Es el amor de Amalia y de Herenia, que condensa en Elsa (tal vez también un homenaje a mi propia abuela, la Nonna). Esa presencia permanente, sostén, nutrición de chocolotada con brownies o milanesas finitas, pero nutrición también en un sentido simbólico: nutrición de lo vital. Esas abuelas a las que les debemos todo lo mejor, quienes fuimos criadas por ellas, mujeres de una generación pensada para cuidar: la maternidad y el hogar, entre las cuales surgieron las Madres de Plaza de Mayo (Herenia) y las que se quedaron en las casas cuidándonos, que también fueron luchadoras aguerridas. Contra un sentido común que las culpabilizaba y contra su propia incomprensión, contra el terrorismo de Estado, construyeron hogares, nos llevaban a la escuela, nos festejaban cumpleaños. Fabricaron para nosotras y nosotros una “normalidad”.

Es el amor de la amistad que nos une desde los cuatro años, cuando supimos que no éramos las únicas en el mundo a las que les había pasado “eso”. Y nos esforzábamos para saber, para entender, para tener de dónde agarrarnos en medio de tanta incertidumbre. Para hablar, contarnos, correr el velo del tabú hacia nuestros padres progenitores y buscarlos juntas.

Un nodo de amor entre hermanas, que es también el del amor a Celina y Mariana, y a los hijos y a las hijas paridos: a Emilia, a Olivia, a Joaquín.
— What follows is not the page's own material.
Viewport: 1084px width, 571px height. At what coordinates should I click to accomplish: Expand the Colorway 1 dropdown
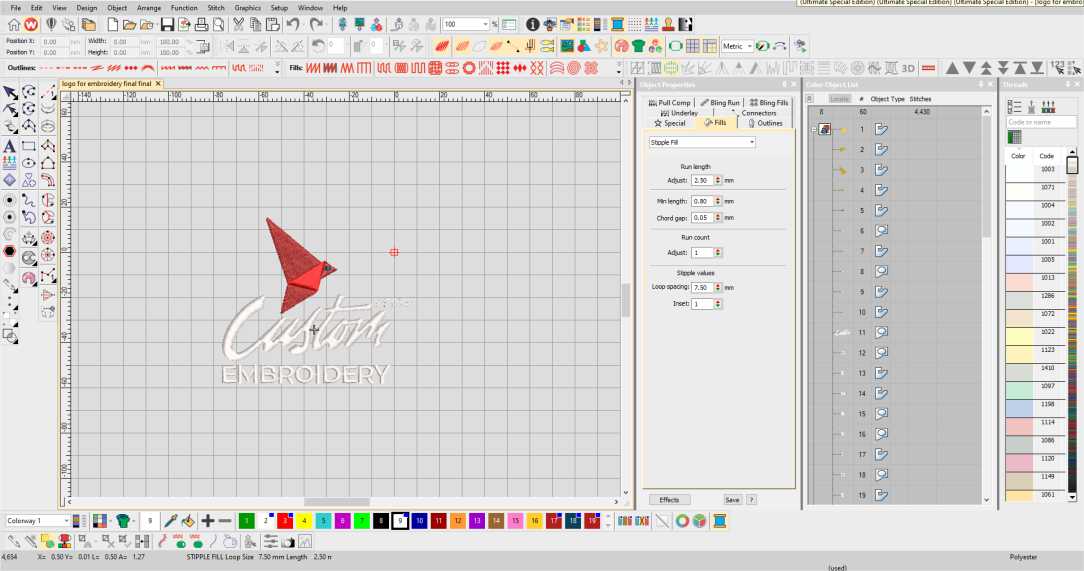[x=67, y=521]
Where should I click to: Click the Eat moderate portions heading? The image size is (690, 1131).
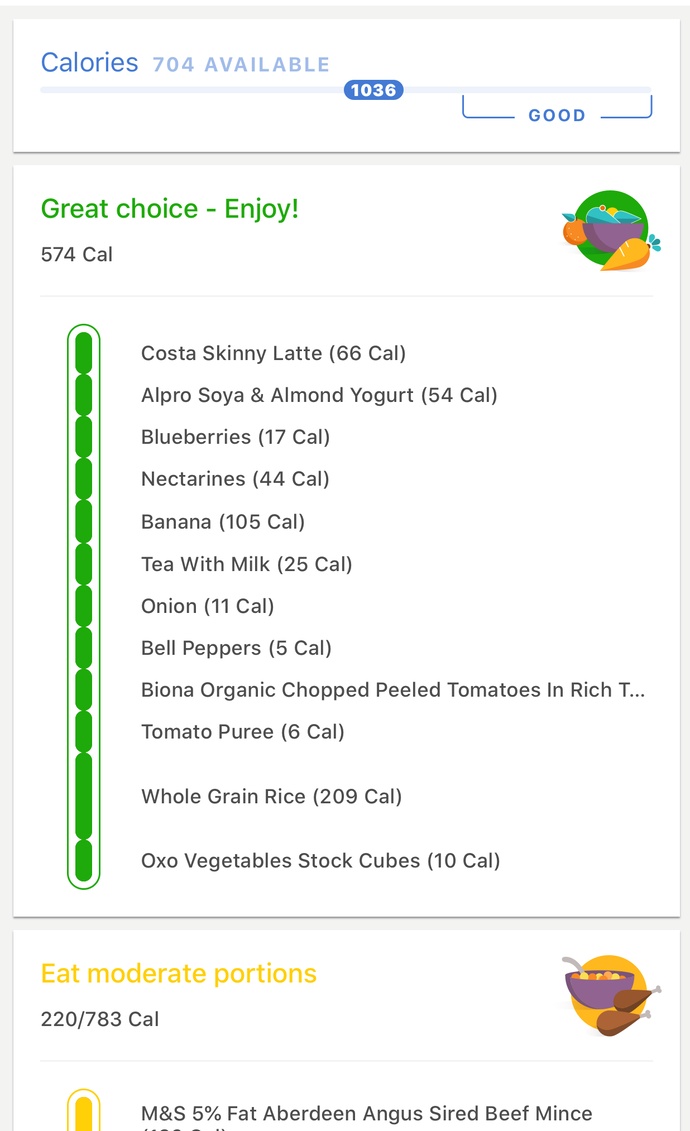[x=178, y=973]
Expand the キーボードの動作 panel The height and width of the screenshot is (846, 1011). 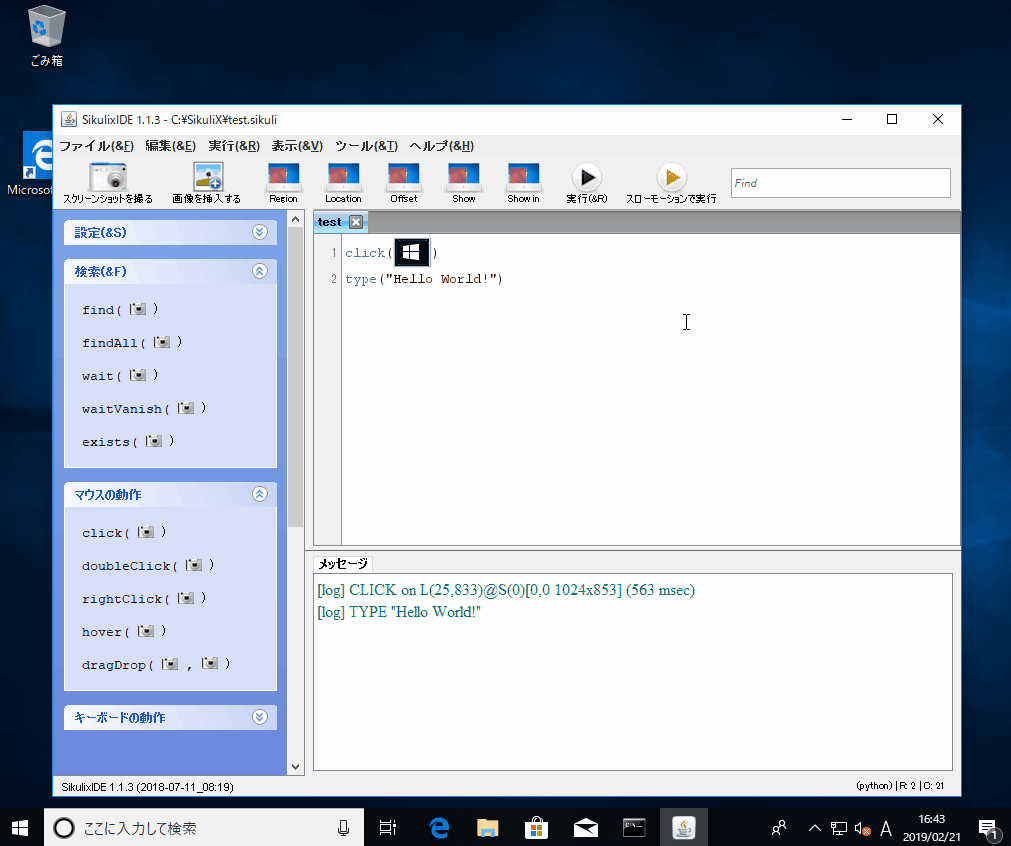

A quienes vienen después y son parte de esa trama familiar y son también un modo de reafirmar la vida. Son presencia, cuerpo, nombres, nacimientos, también para nosotras y nosotros, futuro.

Además de dedicarlas a su amiga, las palabras de Lucía fueron un agradecimiento para las cuidadoras del país, las mujeres que nos rescataron moralmente. Y cerró diciendo lo que sucederá a quien cruce la puerta gris de Magdalufi: “un lugar que habla de la ternura, una fuerza potente y creadora que nos permite salir más fortalecidos”. Así fue también la presentación: Herenia sostenía una madrecita de plaza de mayo al crochet que le regaló una nena, Amalia sonreía y daba besos, Celina chispeaba de ojos contentos, tías, primos, amigos, compañeras y compañeros de militancia a la vera de la bandera de H.I.J.O.S. regional La Plata hacían cola para abrazar a Vero. La voz preciosa de Carmen, su prima, cerró con una canción a medida: «Soy pan, soy paz, soy más un domingo entrañable».